[[ Dataset records, beginning ]]

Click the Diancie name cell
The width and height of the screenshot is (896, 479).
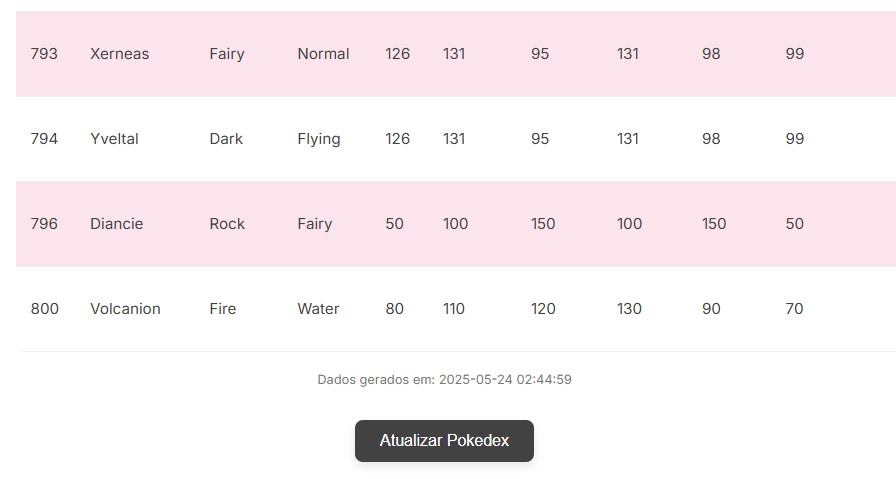(116, 224)
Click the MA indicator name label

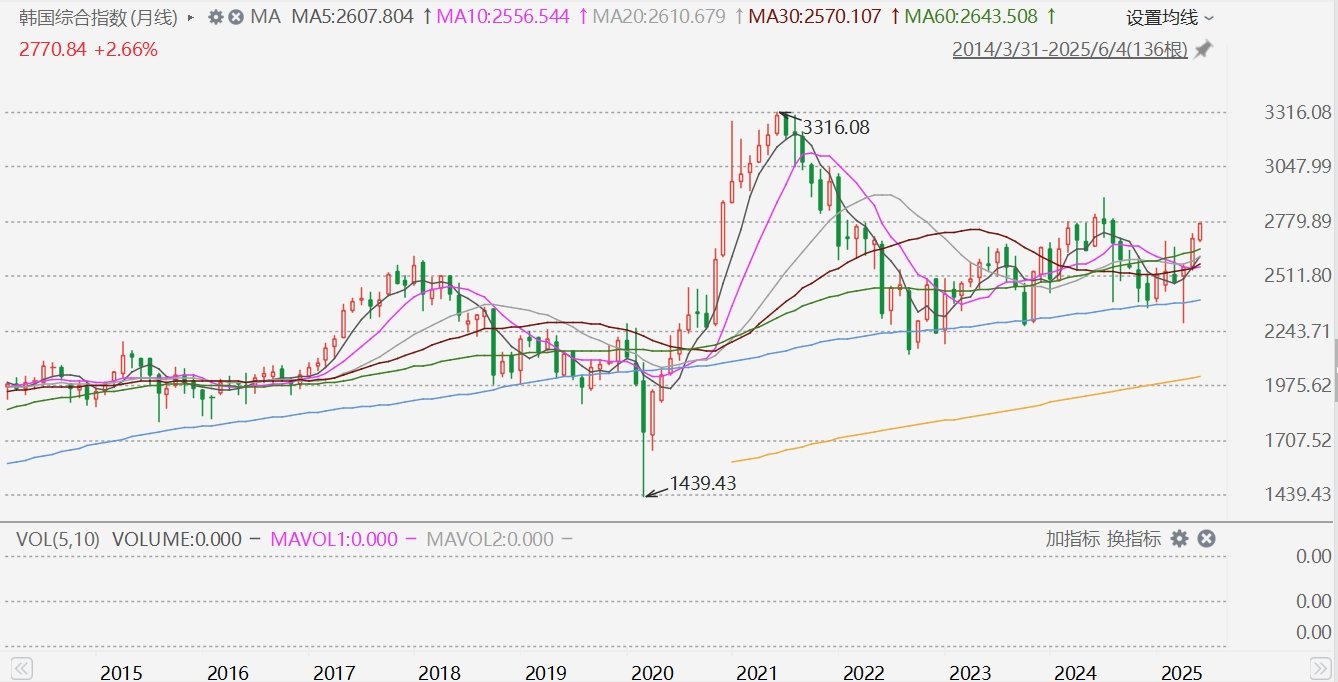(265, 17)
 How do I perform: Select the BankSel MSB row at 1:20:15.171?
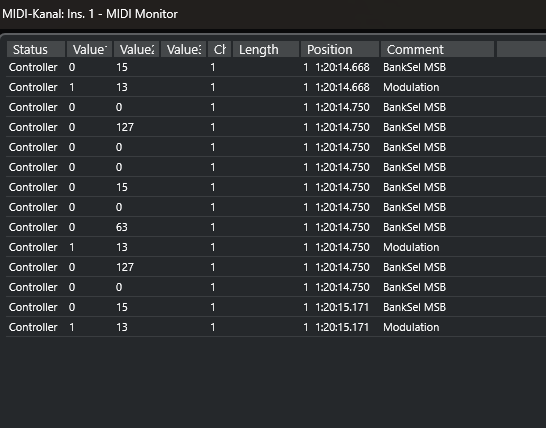pos(276,307)
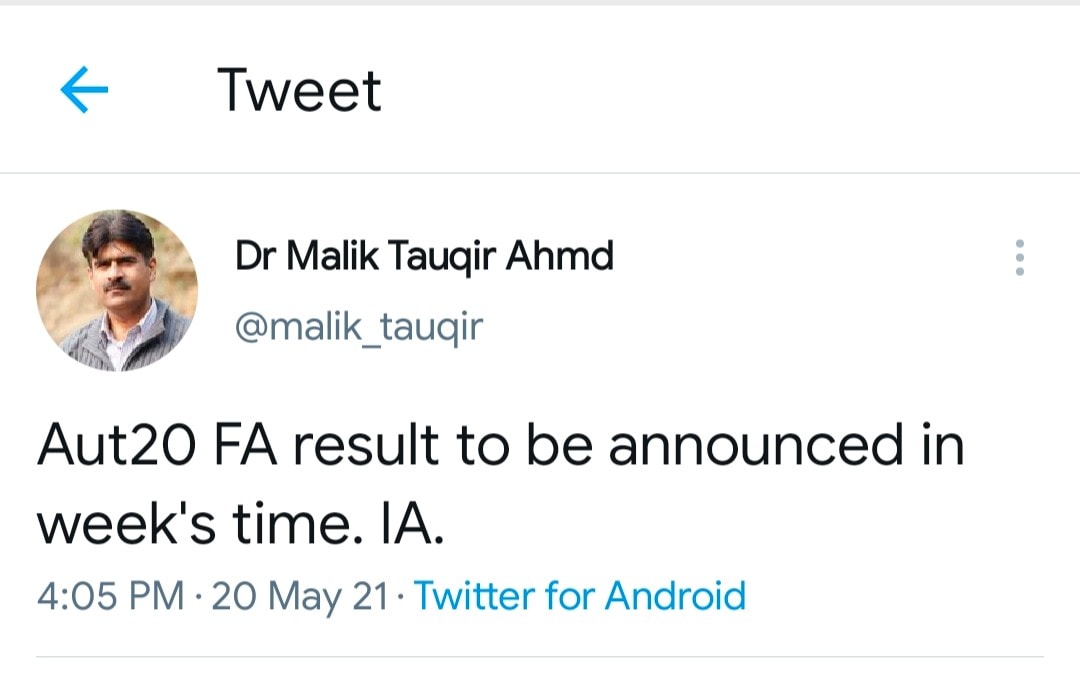Select the word "announced" in the tweet

(x=756, y=445)
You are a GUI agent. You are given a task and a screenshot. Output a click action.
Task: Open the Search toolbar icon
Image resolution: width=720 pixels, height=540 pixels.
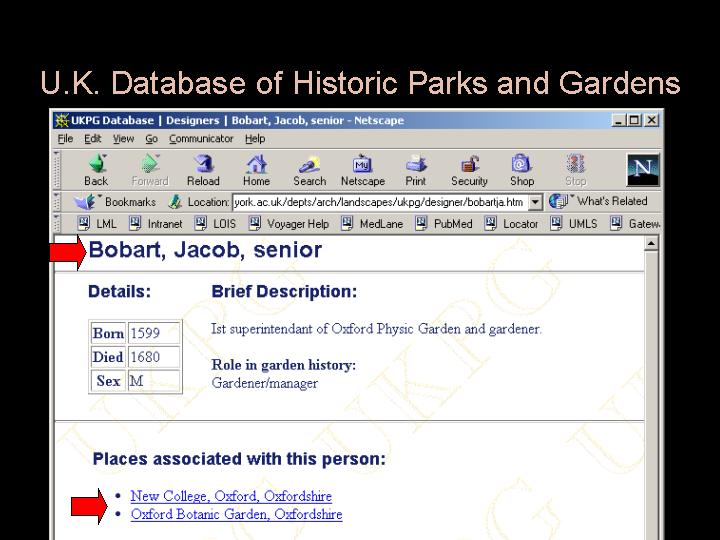pos(309,169)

[[ Dataset records, end ]]

### Task to complete
Say again, word for word, every line from the one with "You are a GUI" through the last line of the data above, minus the pictures.

### Solution for this exercise
You are a GUI agent. You are given a task and a screenshot. Output a click action.
Task: Open the Search toolbar icon
Image resolution: width=720 pixels, height=540 pixels.
pos(309,169)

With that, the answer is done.